Mass Death and the End of the World

by Ramesh Richard

It feels like the end of the world. So we should get married now, read my news headline yesterday1. Alaa al-Taweel decided to go ahead with her marriage with the world falling apart in her country of Egypt as well. “‘I read a lot about the deteriorating situation in Italy, the number of total deaths every day, I was terrified,’ Taweel recalled. ‘I woke [my partner] up in the middle of night telling him, if the world is about to end, we have to hurry up to live some days together first, and he super agreed….’ So just a few days later, Taweel, 24, and her partner were engaged in a simple ceremony along the Nile River at sunset as a few friends and family stood appropriate distances from one another.”

That’s one way to handle a most prevalent question in the face of massive death: “Is the world coming to an end?” A fair question to ask during bad times, we must never neglect it even in the good times. For the world can come to an end any time, suddenly, as we have seen, or as it is, slowly.

In biblical conviction, the end of all things is at hand (I Pet. 4:7); the Lord’s coming is always near (Jas. 5:8). There is no real historical obstacle for the next major event in God’s running of human history, when Jesus will “snatch away” his living people to join those risen from the dead to meet the Lord in the air (I Thess. 4:17).

End-of-the-world scenarios have always haunted the human mind—one of the unique markers of our humanity is our awareness that the end will come, whether personal or global. However, specific predictions, current pandemic included, and date-setting are not encouraged in the Bible.

According to one interpretation of the Mayan earth-cycle, supposedly corroborated by a colorful Nostradamus prediction, Jesus was to come before December 21, 2012. That forecast failed. In 2011, a Christian radio speaker gained notoriety with consistently wrong calculations. Neither May 21 (his first date) nor October 21 (nice second try) were discernible in propelling the conclusion of history. He was verifiably wrong.

The argument Christians should not use however, to debunk specificity in date-setting is the declaration of Jesus that no one knows the day or hour (of His coming) except the Father (Matt. 24:36). That assertion relates to Jesus’ intentional, pre-resurrection limitations in some temporal details to be lifted soon after his resurrection. Right after the resurrection, the disciples asked, “Lord, is it at this time You are restoring the kingdom to Israel?” He said to them, “It is not for you to know times or epochs which the Father has fixed by His own authority” (Acts. 1:6-7). Here he doesn’t acknowledge his earlier limitation, just theirs!

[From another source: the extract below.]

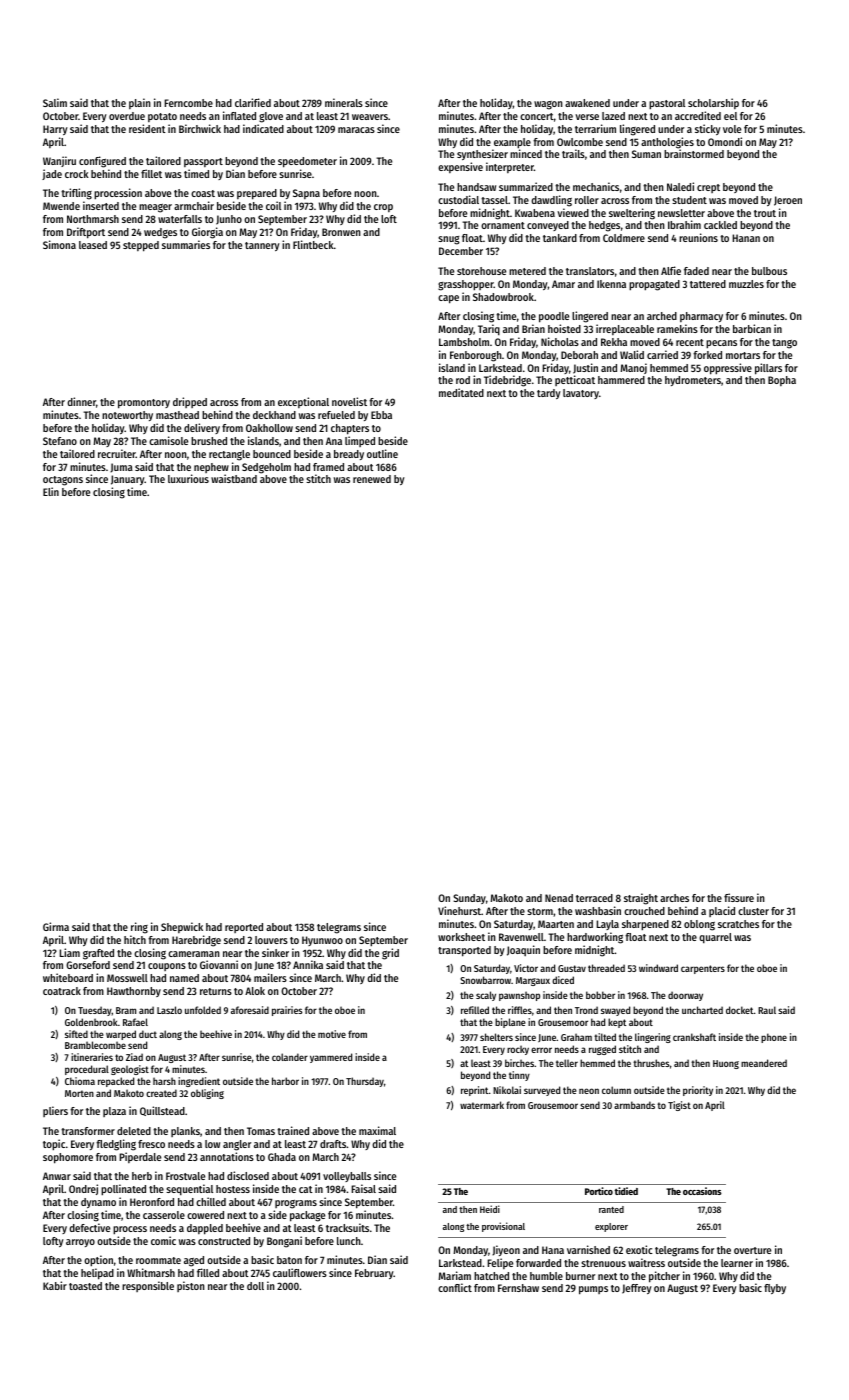 Image resolution: width=849 pixels, height=1400 pixels. Describe the element at coordinates (307, 162) in the image. I see `speedometer` at that location.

His voluntary self-limitation during the incarnation reverted to pre-incarnate prowess in body (he traveled through locked doors, John 20:19) and mind (he did not deny knowing these times and epochs any more, Acts. 1:6-7). He knows the time; we do not. So we should not practice date-calculation.

Now, nothing should keep us from believing that the world will one day end. Peter noted that mockers will always ridicule the delay in Christ’s coming. Of course, Jesus delays his coming for all people to have a chance at repentance, including skeptics and mockers (2 Pet. 3:1, 9).

Further, whether the rapture happened May 21/October 21, 2011, or December 21, 2012, is quite easily verifiable (and again falsifiable).

Here’s the final reason you want to listen to Jesus concerning end-of-the-world scenarios. Several times during his tenure on the earth, he said he would die and be raised the third day (Matt. 17:22-23; 20:18-19; 1 Cor. 15:3-5). That third-day resurrection was easily verifiable (and falsifiable). Since he predicted that he would raise himself the third day and did, you should seriously consider his view of personal conclusion and global culmination.

What is it?

First, there is the end-of-the-world for each and every human being in death—the ugly and inevitable equalizer of humanity. The world mourns the fresh and gaping loss of COVID-19 stricken family, friends and colleagues. Leaders strive to minimize the devastation resulting from economic repercussions of quelling the virus’ spread. Jesus brings eternal life to every human being, a gift that provides God’s hope in the middle of loud tears and broken hearts. He also promises God’s life as beginning now—the present meaning of eternal life.

And there is the total end-of-the-world, as in all history. Jesus will either be personal eternal Savior now or Final Judge later of all people (John 5:25-27), including the predators taking advantage of the pandemic situation and violent killers at elementary schools, shopping malls and movie theaters. While you are not as heinous as these, you, too, need to survive past this life. And an eternal life that lasts past this life is what the Lord Jesus offers at this very appropriate moment for any who personally believe on Him as their only Savior.

Is it the end of the world? Let’s talk.


By Paul Schemm, The Washington Post, April 26, 2020.